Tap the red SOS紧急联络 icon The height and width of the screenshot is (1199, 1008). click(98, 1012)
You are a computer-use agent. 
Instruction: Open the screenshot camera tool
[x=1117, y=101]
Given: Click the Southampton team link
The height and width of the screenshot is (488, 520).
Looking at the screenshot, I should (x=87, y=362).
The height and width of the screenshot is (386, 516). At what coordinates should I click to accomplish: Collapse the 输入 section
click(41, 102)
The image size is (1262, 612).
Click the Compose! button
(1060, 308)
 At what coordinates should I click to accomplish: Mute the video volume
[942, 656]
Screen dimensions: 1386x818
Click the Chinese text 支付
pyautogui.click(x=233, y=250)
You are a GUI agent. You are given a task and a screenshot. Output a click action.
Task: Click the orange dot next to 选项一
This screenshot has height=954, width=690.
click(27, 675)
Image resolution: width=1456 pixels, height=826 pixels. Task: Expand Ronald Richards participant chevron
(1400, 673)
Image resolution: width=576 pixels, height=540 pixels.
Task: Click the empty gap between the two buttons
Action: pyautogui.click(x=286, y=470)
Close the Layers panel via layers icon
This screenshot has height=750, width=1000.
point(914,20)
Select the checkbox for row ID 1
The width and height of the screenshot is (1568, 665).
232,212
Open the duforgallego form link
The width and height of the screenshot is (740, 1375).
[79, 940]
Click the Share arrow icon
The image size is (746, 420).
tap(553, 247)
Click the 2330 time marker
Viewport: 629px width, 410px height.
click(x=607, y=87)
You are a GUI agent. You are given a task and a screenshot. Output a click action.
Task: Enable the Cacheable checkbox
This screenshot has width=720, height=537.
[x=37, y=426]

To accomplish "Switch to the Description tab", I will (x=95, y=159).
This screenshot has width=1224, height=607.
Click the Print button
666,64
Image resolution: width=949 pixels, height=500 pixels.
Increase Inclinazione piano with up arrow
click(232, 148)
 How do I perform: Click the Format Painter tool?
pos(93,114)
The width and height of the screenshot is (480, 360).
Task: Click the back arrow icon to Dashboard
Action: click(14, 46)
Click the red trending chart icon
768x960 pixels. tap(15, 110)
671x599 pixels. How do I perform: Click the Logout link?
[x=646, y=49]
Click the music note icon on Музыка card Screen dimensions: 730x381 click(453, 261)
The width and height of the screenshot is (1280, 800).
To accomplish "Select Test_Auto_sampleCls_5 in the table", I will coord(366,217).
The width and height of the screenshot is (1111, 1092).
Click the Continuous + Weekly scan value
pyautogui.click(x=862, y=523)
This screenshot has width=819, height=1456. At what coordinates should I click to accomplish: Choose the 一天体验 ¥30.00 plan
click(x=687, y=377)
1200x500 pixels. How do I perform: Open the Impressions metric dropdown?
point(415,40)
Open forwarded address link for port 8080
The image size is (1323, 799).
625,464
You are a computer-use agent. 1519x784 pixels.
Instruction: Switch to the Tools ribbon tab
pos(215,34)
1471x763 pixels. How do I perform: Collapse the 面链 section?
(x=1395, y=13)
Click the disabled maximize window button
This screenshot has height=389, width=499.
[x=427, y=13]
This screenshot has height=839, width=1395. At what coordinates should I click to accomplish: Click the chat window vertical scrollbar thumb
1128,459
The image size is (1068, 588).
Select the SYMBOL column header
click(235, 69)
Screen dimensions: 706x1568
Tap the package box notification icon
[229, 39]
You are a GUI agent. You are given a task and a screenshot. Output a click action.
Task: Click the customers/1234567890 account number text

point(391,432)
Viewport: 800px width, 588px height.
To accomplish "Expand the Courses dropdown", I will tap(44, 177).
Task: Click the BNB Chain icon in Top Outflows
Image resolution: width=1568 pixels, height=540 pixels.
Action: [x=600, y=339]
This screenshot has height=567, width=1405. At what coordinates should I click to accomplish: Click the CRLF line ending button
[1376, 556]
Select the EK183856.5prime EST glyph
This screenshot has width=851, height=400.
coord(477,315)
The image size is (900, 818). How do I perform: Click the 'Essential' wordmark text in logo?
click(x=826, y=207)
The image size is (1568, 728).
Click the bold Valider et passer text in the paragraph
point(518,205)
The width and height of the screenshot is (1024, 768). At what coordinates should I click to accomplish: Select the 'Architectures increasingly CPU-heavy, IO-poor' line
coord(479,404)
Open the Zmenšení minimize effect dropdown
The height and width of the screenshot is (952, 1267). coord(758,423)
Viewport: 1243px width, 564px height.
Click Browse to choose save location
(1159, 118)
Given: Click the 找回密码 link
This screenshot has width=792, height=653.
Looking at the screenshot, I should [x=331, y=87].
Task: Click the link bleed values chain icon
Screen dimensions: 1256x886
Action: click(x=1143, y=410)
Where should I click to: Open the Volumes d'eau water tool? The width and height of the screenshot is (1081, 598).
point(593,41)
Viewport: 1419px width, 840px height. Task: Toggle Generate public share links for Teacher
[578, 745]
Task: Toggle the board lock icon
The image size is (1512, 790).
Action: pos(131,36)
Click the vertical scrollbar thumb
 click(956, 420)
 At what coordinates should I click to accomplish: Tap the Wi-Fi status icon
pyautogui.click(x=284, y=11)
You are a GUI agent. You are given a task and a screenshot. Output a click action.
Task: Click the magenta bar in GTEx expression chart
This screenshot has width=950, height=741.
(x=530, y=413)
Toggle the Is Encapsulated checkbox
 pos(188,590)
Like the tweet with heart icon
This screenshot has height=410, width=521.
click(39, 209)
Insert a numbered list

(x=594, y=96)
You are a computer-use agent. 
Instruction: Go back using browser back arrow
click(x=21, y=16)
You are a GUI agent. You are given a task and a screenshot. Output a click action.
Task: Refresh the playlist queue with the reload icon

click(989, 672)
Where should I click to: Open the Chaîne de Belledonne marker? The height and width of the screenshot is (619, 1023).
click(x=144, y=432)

********

• _THE PROBLEM_
The expected output is every record, repeated exactly.

• _RESULT OF THE EXERCISE_
Tap the red SOS紧急联络 icon The height and width of the screenshot is (1199, 1008). click(98, 1012)
You are a computer-use agent. 
Instruction: Open the screenshot camera tool
[x=1117, y=101]
Given: Click the Southampton team link
The height and width of the screenshot is (488, 520).
Looking at the screenshot, I should (x=87, y=362).
The height and width of the screenshot is (386, 516). At what coordinates should I click to accomplish: Collapse the 输入 section
click(41, 102)
The image size is (1262, 612).
Click the Compose! button
(1060, 308)
 At what coordinates should I click to accomplish: Mute the video volume
[942, 656]
Screen dimensions: 1386x818
Click the Chinese text 支付
pyautogui.click(x=233, y=250)
You are a GUI agent. You are given a task and a screenshot. Output a click action.
Task: Click the orange dot next to 选项一
This screenshot has height=954, width=690.
click(27, 675)
Image resolution: width=1456 pixels, height=826 pixels. Task: Expand Ronald Richards participant chevron
(1400, 673)
Image resolution: width=576 pixels, height=540 pixels.
Task: Click the empty gap between the two buttons
Action: pyautogui.click(x=286, y=470)
Close the Layers panel via layers icon
This screenshot has height=750, width=1000.
point(914,20)
Select the checkbox for row ID 1
The width and height of the screenshot is (1568, 665).
232,212
Open the duforgallego form link
The width and height of the screenshot is (740, 1375).
[79, 940]
Click the Share arrow icon
The image size is (746, 420).
tap(553, 247)
Click the 2330 time marker
Viewport: 629px width, 410px height.
click(x=607, y=87)
You are a GUI agent. You are given a task and a screenshot. Output a click action.
Task: Enable the Cacheable checkbox
This screenshot has width=720, height=537.
[x=37, y=426]

To accomplish "Switch to the Description tab", I will (x=95, y=159).
This screenshot has width=1224, height=607.
Click the Print button
666,64
Image resolution: width=949 pixels, height=500 pixels.
Increase Inclinazione piano with up arrow
click(232, 148)
 How do I perform: Click the Format Painter tool?
pos(93,114)
The width and height of the screenshot is (480, 360).
Task: Click the back arrow icon to Dashboard
Action: click(14, 46)
Click the red trending chart icon
768x960 pixels. tap(15, 110)
671x599 pixels. How do I perform: Click the Logout link?
[x=646, y=49]
Click the music note icon on Музыка card Screen dimensions: 730x381 click(453, 261)
The width and height of the screenshot is (1280, 800).
To accomplish "Select Test_Auto_sampleCls_5 in the table", I will coord(366,217).
The width and height of the screenshot is (1111, 1092).
Click the Continuous + Weekly scan value
pyautogui.click(x=862, y=523)
This screenshot has width=819, height=1456. At what coordinates should I click to accomplish: Choose the 一天体验 ¥30.00 plan
click(x=687, y=377)
1200x500 pixels. How do I perform: Open the Impressions metric dropdown?
point(415,40)
Open forwarded address link for port 8080
The image size is (1323, 799).
625,464
You are a computer-use agent. 1519x784 pixels.
Instruction: Switch to the Tools ribbon tab
pos(215,34)
1471x763 pixels. How do I perform: Collapse the 面链 section?
(x=1395, y=13)
Click the disabled maximize window button
This screenshot has height=389, width=499.
[x=427, y=13]
This screenshot has height=839, width=1395. At what coordinates should I click to accomplish: Click the chat window vertical scrollbar thumb
1128,459
The image size is (1068, 588).
Select the SYMBOL column header
click(235, 69)
Screen dimensions: 706x1568
Tap the package box notification icon
[229, 39]
You are a GUI agent. You are given a task and a screenshot. Output a click action.
Task: Click the customers/1234567890 account number text

point(391,432)
Viewport: 800px width, 588px height.
To accomplish "Expand the Courses dropdown", I will tap(44, 177).
Task: Click the BNB Chain icon in Top Outflows
Image resolution: width=1568 pixels, height=540 pixels.
Action: [x=600, y=339]
This screenshot has height=567, width=1405. At what coordinates should I click to accomplish: Click the CRLF line ending button
[1376, 556]
Select the EK183856.5prime EST glyph
This screenshot has width=851, height=400.
coord(477,315)
The image size is (900, 818). How do I perform: Click the 'Essential' wordmark text in logo?
click(x=826, y=207)
The image size is (1568, 728).
Click the bold Valider et passer text in the paragraph
point(518,205)
The width and height of the screenshot is (1024, 768). At what coordinates should I click to accomplish: Select the 'Architectures increasingly CPU-heavy, IO-poor' line
coord(479,404)
Open the Zmenšení minimize effect dropdown
The height and width of the screenshot is (952, 1267). coord(758,423)
Viewport: 1243px width, 564px height.
Click Browse to choose save location
(1159, 118)
Given: Click the 找回密码 link
This screenshot has width=792, height=653.
Looking at the screenshot, I should [x=331, y=87].
Task: Click the link bleed values chain icon
Screen dimensions: 1256x886
Action: click(x=1143, y=410)
Where should I click to: Open the Volumes d'eau water tool? The width and height of the screenshot is (1081, 598).
point(593,41)
Viewport: 1419px width, 840px height. Task: Toggle Generate public share links for Teacher
[578, 745]
Task: Toggle the board lock icon
The image size is (1512, 790).
Action: pos(131,36)
Click the vertical scrollbar thumb
 click(956, 420)
 At what coordinates should I click to accomplish: Tap the Wi-Fi status icon
pyautogui.click(x=284, y=11)
You are a GUI agent. You are given a task and a screenshot. Output a click action.
Task: Click the magenta bar in GTEx expression chart
This screenshot has width=950, height=741.
(x=530, y=413)
Toggle the Is Encapsulated checkbox
 pos(188,590)
Like the tweet with heart icon
This screenshot has height=410, width=521.
click(39, 209)
Insert a numbered list

(x=594, y=96)
You are a computer-use agent. 
Instruction: Go back using browser back arrow
click(x=21, y=16)
You are a GUI agent. You are given a task and a screenshot. Output a click action.
Task: Refresh the playlist queue with the reload icon

click(989, 672)
Where should I click to: Open the Chaîne de Belledonne marker? The height and width of the screenshot is (619, 1023).
click(x=144, y=432)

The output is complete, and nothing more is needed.